Coming through the fire

Fred Smith relates a real life story of growth through suffering.

By Fred Smith

I thought I knew this man well, but as we ate he shared stories of deep betrayal in business. But he held the course. However, his perseverance in the face of serious business troubles was not his only accomplishment. For the first time he told me of his only child who was a breech-birth born with cerebral palsy. His son was permanently institutionalized in Pennsylvania. The child was eight years old before he could chew. My friend would chew his son's food and put it in the boy's mouth. The boy was ten before he could hold a pencil. But this Dad had infinite patience with him, teaching him scripture and respect for others, particularly those in authority. This was nearly shattered one night when the boy, lacking someone to carry him back to the institution, went up to a stranger's door. He began rattling the mail chute and the homeowners called the police who handcuffed the boy and put him in jail. Everyone failed to notice the big medical tag around his neck. The boy was devastated. My friend had every right to be infuriated but he was not. He wrote a letter to the police chief but didn't mail it before he ran it by one of his close friends - the Police Chief of a major metropolitan city. The chief said, "That's one of the best letters I ever read but the police will not answer it because they never admit they are wrong." However, he did get an answer. He moved quickly to set up a meeting with his son, the police chief, and the mayor, because he wanted to restore the respect for authority in his son's heart.

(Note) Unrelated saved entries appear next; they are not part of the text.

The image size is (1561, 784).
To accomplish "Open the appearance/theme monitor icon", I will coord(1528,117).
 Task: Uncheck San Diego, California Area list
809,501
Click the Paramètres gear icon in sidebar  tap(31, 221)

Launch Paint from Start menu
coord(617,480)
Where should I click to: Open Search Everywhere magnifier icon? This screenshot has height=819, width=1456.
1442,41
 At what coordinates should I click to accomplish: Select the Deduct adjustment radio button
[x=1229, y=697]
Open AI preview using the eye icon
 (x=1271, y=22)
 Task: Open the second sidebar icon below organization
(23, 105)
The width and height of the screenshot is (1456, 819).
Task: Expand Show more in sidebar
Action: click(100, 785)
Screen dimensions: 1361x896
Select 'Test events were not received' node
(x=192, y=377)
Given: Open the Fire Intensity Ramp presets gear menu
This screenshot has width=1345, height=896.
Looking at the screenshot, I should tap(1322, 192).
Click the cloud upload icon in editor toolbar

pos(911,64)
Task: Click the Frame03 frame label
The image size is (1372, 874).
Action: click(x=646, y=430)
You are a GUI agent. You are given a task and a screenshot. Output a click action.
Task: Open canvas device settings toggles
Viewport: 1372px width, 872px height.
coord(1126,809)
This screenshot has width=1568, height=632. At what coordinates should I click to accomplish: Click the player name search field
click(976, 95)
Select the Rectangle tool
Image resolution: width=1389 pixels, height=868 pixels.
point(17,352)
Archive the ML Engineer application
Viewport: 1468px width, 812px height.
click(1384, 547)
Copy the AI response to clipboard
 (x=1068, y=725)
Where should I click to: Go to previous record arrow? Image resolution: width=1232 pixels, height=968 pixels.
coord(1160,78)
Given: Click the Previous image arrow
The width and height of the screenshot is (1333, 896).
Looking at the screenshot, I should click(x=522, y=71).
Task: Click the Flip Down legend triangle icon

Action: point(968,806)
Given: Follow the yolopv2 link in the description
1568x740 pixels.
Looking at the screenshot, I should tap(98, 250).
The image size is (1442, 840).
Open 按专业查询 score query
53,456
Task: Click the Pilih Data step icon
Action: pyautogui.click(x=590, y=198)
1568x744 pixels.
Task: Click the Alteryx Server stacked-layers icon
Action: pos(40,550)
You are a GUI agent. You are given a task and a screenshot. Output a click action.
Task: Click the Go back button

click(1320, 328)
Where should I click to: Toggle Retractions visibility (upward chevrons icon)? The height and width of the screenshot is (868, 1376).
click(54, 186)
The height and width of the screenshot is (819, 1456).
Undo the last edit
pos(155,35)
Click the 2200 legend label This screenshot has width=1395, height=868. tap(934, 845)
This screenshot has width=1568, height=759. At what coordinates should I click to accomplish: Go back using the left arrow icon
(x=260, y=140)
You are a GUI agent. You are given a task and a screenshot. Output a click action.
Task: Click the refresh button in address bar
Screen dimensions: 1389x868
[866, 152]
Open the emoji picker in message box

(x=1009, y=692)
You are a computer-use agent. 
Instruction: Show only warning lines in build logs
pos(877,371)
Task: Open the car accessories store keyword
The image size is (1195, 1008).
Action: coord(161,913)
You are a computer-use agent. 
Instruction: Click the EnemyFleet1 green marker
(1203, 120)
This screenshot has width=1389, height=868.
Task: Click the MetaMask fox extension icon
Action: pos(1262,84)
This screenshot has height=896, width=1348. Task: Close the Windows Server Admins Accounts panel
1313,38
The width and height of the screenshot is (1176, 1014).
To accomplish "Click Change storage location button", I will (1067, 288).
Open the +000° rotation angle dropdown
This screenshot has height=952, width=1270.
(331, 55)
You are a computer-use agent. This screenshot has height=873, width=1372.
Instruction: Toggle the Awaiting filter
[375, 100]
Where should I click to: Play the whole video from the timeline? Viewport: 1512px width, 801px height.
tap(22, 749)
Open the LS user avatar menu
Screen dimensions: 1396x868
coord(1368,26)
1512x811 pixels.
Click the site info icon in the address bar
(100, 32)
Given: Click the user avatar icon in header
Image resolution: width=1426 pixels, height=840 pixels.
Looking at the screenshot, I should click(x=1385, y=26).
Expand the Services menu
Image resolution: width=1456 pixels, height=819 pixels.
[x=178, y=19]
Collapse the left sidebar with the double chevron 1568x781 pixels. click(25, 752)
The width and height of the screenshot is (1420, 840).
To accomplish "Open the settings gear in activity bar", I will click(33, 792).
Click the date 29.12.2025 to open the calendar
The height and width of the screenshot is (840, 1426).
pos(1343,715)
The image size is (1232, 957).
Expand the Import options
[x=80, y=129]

I asked him if he had always been so patient. "When I was twenty, I couldn't abide anybody who wasn't quick and brilliant, but God has sandpapered my rough edges." He has had enough troubles to purify him. Most of us have just enough troubles to irritate us. That morning I thought about how much I enjoy being with him. He has a certain saintliness about him. I have never known a saint whom I didn't enjoy nor a pharisee whom I did.

As we got up to leave, he said, "Let me give you one verse about suffering and perseverance: "It is good for me that I was afflicted, that I may learn thy statutes. Before I was afflicted I went astray but now I keep thy word." He now knows what the definition of true success is.

We can have hope when we know there is meaning in our troubles. Assuredly there is purpose in trials, and even discouraging days can be excellent teachers of spiritual lessons that we could learn no other way. Our constant prayer must be, "Father, what should I get out of this?" God evidently does not want his children comfortable and free from afflictions. We are to be conformable, not comfortable. We learn obedience through suffering. "Thou has enlarged me when I was in distress." The blessings of suffering and the rewards of perseverance are too good to miss.